Adesso che è tornato il silenzio

di Leo Spanu

Adesso che giornali e televisioni hanno spremuto l’ultima notizia triste e si mettono alla ricerca di nuovi dolori da dare in pasto a guardoni cannibali e giustizieri da tavolino, forse sarebbe il caso di utilizzare questi pochi momenti  di tregua per guardarci negli occhi, uomini e donne, e domandarci  il perché di tanta violenza. Ora che l’orrore quotidiano ci ha sfiorati per un attimo, prima di tornare alle nostre storie di ogni giorno, prima che scompaiano le ultime lacrime pubbliche e si consumino brandelli di pietà in fiocchi neri e rossi, in marce di protesta e fiaccolate, riusciremo a trovare almeno un momento per guardare dentro  la nostra coscienza senza  alibi o scuse ?
Il  brutale omicidio accaduto a Sorso, la straziante agonia di una giovane donna, due bambine spettatrici di una tragedia tanto orribile che una persona normale non augurerebbe neanche al suo peggior nemico, ha scosso la nostra comunità. Ma, e qui mi pongo una domanda “cattiva”: quanto incide e coinvolge l’opinione pubblica la località o il posto dove avviene un grave fatto di cronaca.
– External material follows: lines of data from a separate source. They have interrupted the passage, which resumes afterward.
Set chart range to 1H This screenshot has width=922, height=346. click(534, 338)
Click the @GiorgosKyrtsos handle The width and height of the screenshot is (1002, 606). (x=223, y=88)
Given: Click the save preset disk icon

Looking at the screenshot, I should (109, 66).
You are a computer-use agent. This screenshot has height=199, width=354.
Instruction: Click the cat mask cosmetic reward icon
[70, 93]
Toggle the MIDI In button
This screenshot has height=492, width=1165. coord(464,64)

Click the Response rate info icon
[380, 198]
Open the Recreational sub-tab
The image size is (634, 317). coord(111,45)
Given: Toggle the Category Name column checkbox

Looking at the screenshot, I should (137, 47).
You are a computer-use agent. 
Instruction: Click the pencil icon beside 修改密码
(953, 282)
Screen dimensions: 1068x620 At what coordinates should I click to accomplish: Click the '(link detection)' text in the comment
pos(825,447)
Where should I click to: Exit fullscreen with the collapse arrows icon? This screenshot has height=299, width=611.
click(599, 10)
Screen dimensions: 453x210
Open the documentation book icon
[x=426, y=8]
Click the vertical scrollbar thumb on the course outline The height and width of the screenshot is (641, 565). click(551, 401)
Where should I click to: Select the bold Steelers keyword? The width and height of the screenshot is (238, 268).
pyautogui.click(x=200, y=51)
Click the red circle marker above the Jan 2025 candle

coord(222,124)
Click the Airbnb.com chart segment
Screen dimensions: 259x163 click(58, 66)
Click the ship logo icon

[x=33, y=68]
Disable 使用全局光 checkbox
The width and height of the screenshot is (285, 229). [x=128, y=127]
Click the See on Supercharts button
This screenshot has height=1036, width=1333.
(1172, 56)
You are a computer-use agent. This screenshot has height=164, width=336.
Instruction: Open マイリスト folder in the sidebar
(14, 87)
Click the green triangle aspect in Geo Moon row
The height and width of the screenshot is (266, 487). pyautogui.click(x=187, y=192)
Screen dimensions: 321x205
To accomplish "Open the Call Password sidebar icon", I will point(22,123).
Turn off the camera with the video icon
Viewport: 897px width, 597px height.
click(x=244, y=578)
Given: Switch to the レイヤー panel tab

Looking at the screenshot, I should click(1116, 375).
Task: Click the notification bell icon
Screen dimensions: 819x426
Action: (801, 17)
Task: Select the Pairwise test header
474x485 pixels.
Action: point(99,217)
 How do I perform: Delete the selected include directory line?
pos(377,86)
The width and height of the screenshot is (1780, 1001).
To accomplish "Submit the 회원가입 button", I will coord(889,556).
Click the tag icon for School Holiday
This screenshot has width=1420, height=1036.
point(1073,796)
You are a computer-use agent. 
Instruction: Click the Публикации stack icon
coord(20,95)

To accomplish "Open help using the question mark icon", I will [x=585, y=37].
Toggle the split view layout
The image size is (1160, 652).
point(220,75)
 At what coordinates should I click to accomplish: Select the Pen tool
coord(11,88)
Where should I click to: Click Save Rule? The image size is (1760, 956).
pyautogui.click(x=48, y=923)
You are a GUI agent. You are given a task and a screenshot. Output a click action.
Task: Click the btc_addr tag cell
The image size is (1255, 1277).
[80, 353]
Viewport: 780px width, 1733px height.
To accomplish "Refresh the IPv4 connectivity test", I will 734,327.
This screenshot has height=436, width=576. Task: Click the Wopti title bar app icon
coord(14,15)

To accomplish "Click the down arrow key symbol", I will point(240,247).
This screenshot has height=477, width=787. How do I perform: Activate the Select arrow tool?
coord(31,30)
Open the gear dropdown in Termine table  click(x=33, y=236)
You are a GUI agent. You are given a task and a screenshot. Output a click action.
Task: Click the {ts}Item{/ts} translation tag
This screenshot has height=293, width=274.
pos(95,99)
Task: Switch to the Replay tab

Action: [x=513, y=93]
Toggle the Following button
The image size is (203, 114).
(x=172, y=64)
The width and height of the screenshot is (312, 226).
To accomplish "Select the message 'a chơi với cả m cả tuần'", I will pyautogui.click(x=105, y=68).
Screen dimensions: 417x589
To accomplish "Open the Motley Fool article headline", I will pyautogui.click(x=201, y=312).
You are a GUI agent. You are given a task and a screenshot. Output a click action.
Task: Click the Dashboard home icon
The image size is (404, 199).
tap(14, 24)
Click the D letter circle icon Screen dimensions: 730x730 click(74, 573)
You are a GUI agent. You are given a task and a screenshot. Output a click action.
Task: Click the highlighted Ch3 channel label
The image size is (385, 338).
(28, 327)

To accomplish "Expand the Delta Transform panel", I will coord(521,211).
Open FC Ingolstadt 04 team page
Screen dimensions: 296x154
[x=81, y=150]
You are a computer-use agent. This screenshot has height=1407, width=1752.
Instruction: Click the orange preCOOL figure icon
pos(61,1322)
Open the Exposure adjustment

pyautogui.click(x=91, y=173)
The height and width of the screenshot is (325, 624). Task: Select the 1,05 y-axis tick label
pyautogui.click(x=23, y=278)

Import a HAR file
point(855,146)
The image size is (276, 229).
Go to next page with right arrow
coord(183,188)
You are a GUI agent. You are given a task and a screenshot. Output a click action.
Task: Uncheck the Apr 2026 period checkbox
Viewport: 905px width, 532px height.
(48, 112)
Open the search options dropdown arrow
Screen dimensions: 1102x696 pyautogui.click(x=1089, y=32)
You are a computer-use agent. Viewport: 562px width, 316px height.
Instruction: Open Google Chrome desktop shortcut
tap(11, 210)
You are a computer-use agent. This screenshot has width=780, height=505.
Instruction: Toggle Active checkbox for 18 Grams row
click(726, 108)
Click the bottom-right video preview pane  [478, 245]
La “pietas” (lo dico in latino perchè in questa forma ha sempre un significato positivo e si distingue dalla “pietà” che talvolta si riveste di ipocrisia) quanto è legata alla distanza?
Un bambino che muore vicino a casa nostra, anche se non lo conosciamo, provoca in noi una sensazione di angoscia per la palese ingiustizia di una morte innocente.
Ma i bambini vittime quotidiane della guerra in Siria, come ci ricorda in continuazione papa Francesco, sembrano così lontani che il fatto se ci raggiunge, ci colpisce solo marginalmente.
La nostra umanità si misura in chilometri? Viene davvero il dubbio che il dolore si venda bene solo a chilometro zero.
Il corona virus ha fatto in Italia, in due mesi, una vittima (ieri) ma  a Cagliari c’è chi  tende a confondere filippini e cinesi e li bastona selvaggiamente; intanto in una sola settimana ci sono stati sei femminicidi.
Ho scritto in altri articoli (Te la ricordi Lella, blog 13/2/2016) dei ritardi della classe politica italiana nel promulgare leggi civili in difesa delle donne.
Il cosiddetto “delitto d’onore” è rimasto in vigore fino a non molti anni fa (1981); molti processi per stupro (1979) si sono trasformati in violente accuse contro le donne vittime mentre gli aguzzini se la ridevano pubblicamente. Non sto parlando di storia che si legge nei libri, sto parlando di cronache che, chi scrive ha seguito direttamente sui giornali e sulle televisioni.
Le bestie che violentarono l’attrice Franca Rame (1973) moglie di Dario Fo, non sono mai state processate eppure se ne conoscevano i nomi. 
Il presidente  della repubblica Oscar Luigi Scalfaro chiese scusa quando si seppe che lo stupro era stato “ordinato” da organi dello stato per motivazioni politiche.
Il reato nel frattempo era  andato in prescrizione.
La violenza sulle donne per molto tempo è stato considerato un reato contro la morale e non contro  la persona  (1996) come sembra logico a chiunque abbia un po’ di buonsenso.
Del resto perché stupirsi se il ruolo delle donne è sempre stato subordinato alle “esigenze” dell’uomo. Il diritto di voto, alle donne, è stato concesso solo nel 1945.
In questi giorni ci sono politici che parlano contro la legge sull ’aborto come se questa scelta  fosse un gioco per le donne che lo praticano e non una ferita, spesso inguaribile, al corpo e all’anima per colei che è costretta a ricorrervi.
Il rispetto nei riguardi non solo delle donne ma dei bambini, degli anziani,  degli  emarginati, dei deboli, di tutti quelli che non possono difendersi è un fatto di cultura prima ancora che di leggi e divieti. E cultura è anche un utilizzo corretto delle parole; non si può istigare all’odio per meschini interessi  politici e poi pretendere che non lascino tracce nelle menti più deboli.
Le parole sono pietre: offendono, feriscono e spesso uccidono.
Non ho soluzioni da offrire, data la complessità e la vastità del problema della violenza nella nostra società. Tocca agli esperti, politici, insegnanti, uomini di Chiesa  cercare le risposte.  
Ma noi gente comune, nel nostro piccolo, qualcosa la possiamo fare: insegniamo ai nostri figli l’educazione, come si faceva una volta. Il rispetto verso le altre persone, tutte le altre persone, inizia da qui.